## YOUR TASK
Word for word, transcribe the data below from the line with "Screen dimensions: 913x1316" to the line with "You are a computer-use agent. 1092x718", keeping both of those lines.

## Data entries
◆ ◆ ◆
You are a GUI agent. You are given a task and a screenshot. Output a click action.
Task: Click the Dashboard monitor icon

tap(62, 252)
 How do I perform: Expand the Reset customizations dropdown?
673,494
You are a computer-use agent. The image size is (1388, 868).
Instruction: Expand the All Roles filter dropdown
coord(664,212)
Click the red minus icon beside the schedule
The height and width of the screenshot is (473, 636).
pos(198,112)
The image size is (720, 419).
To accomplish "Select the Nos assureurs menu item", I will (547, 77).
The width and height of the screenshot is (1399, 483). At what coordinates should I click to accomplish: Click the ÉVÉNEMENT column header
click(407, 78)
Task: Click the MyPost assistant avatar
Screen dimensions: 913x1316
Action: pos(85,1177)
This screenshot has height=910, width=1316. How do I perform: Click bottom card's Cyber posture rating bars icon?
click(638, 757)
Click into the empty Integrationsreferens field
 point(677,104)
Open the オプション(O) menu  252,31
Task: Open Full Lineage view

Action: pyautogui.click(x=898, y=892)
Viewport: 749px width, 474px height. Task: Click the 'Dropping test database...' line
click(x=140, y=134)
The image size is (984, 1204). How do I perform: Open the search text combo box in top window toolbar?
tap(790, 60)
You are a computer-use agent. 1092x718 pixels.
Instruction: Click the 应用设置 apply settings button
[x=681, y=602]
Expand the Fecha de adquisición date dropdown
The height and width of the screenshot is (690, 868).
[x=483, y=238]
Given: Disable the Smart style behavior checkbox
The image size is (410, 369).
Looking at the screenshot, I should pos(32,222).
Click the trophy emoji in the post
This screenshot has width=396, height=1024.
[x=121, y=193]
◆ ◆ ◆
## SOLUTION TO THIS EXERCISE
Screen dimensions: 913x1316
Action: pos(85,1177)
This screenshot has height=910, width=1316. How do I perform: Click bottom card's Cyber posture rating bars icon?
click(638, 757)
Click into the empty Integrationsreferens field
 point(677,104)
Open the オプション(O) menu  252,31
Task: Open Full Lineage view

Action: pyautogui.click(x=898, y=892)
Viewport: 749px width, 474px height. Task: Click the 'Dropping test database...' line
click(x=140, y=134)
The image size is (984, 1204). How do I perform: Open the search text combo box in top window toolbar?
tap(790, 60)
You are a computer-use agent. 1092x718 pixels.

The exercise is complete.